Luca Vaudagnotto
AOSTA – Ci sono molte ragioni per leggere La sepolta viva, di Francesco Mastriani, edito con coraggio da Rogas Edizioni: si tratta, infatti, della ripubblicazione di un romanzo d’intrattenimento datato 1889 e tradotto in linguaggio cinematografico nel 1948 dal regista Guido Brignone.
“Ah! Che bell’italiano!”, è il primo pensiero del lettore, appena terminate due pagine del libro: si rimane increduli e stupiti dalla qualità della lingua impiegata da Mastriani, pur rivolgendosi a un pubblico vasto ed eterogeneo, dalle espressioni ricche e dal lessico a tratti addirittura aulico (l’uso di verbi come “palesarsi”, o di vocaboli come “il sembiante”, “rivendugliolo” o ancora espressioni come “mettere a parte qualcuno”): sembra, talvolta, di scorrere un libretto d’opera; ma a guardar bene, è ancor più sorprendente trovare in queste pagine espressioni che ci appaiono estremamente contemporanee (“il cuore schiantato” o “gettar luce” su un fatto poco chiaro).

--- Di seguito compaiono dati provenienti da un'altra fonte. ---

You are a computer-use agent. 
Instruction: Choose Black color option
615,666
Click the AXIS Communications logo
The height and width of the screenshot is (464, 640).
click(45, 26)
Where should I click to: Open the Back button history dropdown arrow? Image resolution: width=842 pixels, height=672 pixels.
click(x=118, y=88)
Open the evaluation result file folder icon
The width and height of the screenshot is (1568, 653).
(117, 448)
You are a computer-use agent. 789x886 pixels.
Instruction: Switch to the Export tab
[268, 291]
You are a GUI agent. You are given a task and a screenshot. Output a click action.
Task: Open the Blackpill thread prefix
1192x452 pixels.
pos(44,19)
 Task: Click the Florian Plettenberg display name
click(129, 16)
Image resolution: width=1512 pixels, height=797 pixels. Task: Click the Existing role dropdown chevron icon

Chiaramente, poi, si ritrovano nel romanzo dello scrittore napoletano, definito da Benedetto Croce “il più notabile romanziere del genere che l’Italia abbia mai dato”, tutti gli elementi della letteratura di consumo in stile risorgimentale: un certo gusto per l’horror ante litteram, alla Edgar Allan Poe, per intendersi, l’attitudine a pescare dall’immaginario collettivo (stiamo leggendo, in effetti, una sorta di favola di Cenerentola in salsa realistica), una certa visione stereotipata dei ruoli maschili e femminili (con una buona dose di misoginia, ça va sans dire). Si incontrano però, parallelamente, anche diversi temi insospettabilmente attuali, come la violenza domestica e la latitanza della giustizia.
È la costruzione del romanzo, tuttavia, la vera sorpresa ne “La sepolta viva”: il romanzo si costruisce, infatti, con lo svilupparsi della vicenda. Il narratore è l’autore stesso, che inganna il lettore facendogli credere di leggere un reportage e non il frutto dell’invenzione narrativa. Così spesso ci imbattiamo nel nostro protagonista/autore, che è chiaramente scrittore anche nella storia, che si muove a tentoni, immaginando capitoli e racconti, scegliendo episodi: una sorta di tecnica del realismo, potremmo dire, che cattura completamente chi legge; parafrasando lo stesso Mastriani, infatti, il più grande difetto che un libro possa avere è quello di essere noioso. Se a ciò aggiungiamo il ritmo di una fiction, il coinvolgimento diretto del lettore, attraverso domande dirette o confidenze più o meno veritiere, ci troviamo di fronte a un vero e proprio psico-thriller come lo intendiamo oggi.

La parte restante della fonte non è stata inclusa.